Although air travel provides a safer alternative, rising ticket prices have pushed it beyond the reach of many households.
Public affairs analyst Obute James said the uncertainty surrounding visa approvals makes the additional expenses even more painful.
“You spend money travelling to Lagos, then you are not even guaranteed approval,” he said.
“If your visa is refused, you have lost the application fee and all the travel expenses.”
Students seeking admission to American universities, entrepreneurs attending trade fairs and executives travelling for business meetings are expected to be among those most affected if appointment delays worsen.
For McWord, the issue extends beyond logistics and economics. He believes the development reflects broader changes in Washington’s approach to immigration and Africa.
“The handwriting on the wall is quite clear. They do not need Africans in their country,” he said.
While acknowledging that governments often review the cost-effectiveness of overseas operations, he argued that economics alone may not explain the restructuring.
“These missions get budgets every year. If the cost of maintaining the mission is ten naira and what is coming in is barely four naira, then it makes very little business sense,” he said.
“However, in the case of the U.S., we all know what the body language of the current administration has been towards many African countries.”
Not everyone shares the same level of concern.
Alex Enumah, a public affairs analyst, noted that many Nigerians already choose Lagos for visa applications despite the availability of services in Abuja.
According to him, some applicants have become accustomed to travelling to Lagos for appointments, meaning the change may not significantly alter existing patterns.
However, he acknowledged that the financial burden would remain a challenge.

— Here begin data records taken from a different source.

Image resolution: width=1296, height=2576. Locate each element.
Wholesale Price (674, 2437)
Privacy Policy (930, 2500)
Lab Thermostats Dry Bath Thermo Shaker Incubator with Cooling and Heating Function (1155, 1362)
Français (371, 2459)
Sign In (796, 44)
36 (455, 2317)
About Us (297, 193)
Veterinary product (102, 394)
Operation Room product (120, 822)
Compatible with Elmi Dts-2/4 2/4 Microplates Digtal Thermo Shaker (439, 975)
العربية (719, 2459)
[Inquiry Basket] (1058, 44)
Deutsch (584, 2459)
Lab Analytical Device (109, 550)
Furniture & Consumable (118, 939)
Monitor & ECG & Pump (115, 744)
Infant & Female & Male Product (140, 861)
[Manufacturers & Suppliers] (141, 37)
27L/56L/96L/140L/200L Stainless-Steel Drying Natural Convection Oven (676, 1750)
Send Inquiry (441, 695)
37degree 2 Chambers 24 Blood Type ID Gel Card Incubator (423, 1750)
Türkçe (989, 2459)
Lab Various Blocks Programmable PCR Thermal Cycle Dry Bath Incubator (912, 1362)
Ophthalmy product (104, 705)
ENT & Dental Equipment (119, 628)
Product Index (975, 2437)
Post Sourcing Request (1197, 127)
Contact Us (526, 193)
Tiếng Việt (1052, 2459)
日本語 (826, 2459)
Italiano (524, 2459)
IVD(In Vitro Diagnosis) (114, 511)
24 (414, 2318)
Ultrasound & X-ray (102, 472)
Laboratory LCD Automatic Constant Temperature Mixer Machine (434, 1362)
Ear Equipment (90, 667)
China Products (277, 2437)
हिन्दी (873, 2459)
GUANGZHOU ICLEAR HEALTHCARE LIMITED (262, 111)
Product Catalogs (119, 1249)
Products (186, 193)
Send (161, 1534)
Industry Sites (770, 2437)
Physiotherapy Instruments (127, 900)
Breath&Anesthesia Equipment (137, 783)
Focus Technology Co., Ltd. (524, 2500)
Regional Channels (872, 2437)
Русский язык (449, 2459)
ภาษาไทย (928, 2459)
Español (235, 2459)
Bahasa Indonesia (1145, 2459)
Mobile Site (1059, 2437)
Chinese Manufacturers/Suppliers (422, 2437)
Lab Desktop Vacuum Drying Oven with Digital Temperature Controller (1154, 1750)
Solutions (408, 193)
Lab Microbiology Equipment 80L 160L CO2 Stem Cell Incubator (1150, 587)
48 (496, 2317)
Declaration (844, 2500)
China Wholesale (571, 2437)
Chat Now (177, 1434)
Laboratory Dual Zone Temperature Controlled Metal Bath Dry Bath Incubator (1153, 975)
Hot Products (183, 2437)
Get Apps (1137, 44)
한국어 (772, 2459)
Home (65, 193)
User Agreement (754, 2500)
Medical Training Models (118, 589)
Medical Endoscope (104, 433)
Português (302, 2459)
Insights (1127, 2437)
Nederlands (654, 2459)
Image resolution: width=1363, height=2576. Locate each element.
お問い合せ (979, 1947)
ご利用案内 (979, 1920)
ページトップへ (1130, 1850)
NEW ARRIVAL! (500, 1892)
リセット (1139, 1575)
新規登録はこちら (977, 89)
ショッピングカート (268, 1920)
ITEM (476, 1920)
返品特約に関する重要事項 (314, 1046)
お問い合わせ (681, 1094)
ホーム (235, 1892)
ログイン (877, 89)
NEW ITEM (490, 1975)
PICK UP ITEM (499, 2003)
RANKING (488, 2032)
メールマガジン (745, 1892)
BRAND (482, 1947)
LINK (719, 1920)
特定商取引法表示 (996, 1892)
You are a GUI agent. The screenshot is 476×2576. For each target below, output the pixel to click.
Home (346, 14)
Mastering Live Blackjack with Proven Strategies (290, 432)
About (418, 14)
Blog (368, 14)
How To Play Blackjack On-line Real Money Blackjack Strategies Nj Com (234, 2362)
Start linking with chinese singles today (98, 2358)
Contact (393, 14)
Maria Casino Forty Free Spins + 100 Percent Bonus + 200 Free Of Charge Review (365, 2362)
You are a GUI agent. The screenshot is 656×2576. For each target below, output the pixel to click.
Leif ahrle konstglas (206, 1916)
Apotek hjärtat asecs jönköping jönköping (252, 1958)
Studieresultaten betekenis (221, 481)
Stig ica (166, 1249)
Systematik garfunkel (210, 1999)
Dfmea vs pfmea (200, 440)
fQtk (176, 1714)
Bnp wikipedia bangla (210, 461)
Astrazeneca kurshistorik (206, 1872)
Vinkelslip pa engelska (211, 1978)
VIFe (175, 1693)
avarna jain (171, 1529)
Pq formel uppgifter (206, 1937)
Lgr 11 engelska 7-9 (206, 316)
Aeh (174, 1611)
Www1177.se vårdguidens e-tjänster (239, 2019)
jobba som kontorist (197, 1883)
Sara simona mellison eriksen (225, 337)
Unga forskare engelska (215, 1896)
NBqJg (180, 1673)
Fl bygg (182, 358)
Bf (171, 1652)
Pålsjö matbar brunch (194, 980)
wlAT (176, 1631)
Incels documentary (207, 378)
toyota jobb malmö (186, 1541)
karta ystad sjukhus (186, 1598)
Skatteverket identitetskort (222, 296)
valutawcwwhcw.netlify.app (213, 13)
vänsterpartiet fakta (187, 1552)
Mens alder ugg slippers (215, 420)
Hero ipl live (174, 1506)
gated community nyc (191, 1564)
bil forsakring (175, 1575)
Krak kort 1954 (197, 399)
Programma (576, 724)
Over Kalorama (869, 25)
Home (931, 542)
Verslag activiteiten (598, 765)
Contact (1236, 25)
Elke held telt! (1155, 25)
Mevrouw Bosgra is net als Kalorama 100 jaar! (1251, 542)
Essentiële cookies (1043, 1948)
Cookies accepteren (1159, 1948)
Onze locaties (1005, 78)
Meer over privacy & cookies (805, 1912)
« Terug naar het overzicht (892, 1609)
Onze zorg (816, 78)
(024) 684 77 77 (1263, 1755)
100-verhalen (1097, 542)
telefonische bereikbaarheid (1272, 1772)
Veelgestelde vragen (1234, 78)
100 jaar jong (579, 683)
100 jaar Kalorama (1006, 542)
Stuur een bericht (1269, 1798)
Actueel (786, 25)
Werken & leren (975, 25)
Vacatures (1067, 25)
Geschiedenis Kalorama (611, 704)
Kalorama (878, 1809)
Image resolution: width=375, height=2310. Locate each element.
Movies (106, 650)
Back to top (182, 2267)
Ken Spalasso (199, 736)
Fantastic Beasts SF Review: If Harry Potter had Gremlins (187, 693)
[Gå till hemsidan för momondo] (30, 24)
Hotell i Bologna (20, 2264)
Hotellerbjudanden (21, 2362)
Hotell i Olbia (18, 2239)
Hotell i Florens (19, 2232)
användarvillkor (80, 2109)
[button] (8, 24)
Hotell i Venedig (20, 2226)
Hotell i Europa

Centralising services, he said, would inevitably compel many applicants from Abuja and northern Nigeria to spend more on transportation and accommodation.
On his part, Kimiebi Ebienfa, spokesperson for Nigeria’s Ministry of Foreign Affairs, downplayed fears that visa services would disappear entirely from Abuja.
He argued that embassies rarely shut down visa-processing operations completely, but acknowledged that any reduction in services in Abuja would increase costs for applicants who would have to travel to Lagos for interviews and other visa-related procedures.
For people like Grace Yakubu, however, the debate is not about diplomatic policy or operational restructuring. It is about affordability.
And for many Nigerians, the American visa process is becoming a costlier gamble—one that now requires applicants to spend more money, endure longer journeys and navigate growing uncertainty over whether they will receive approval at all.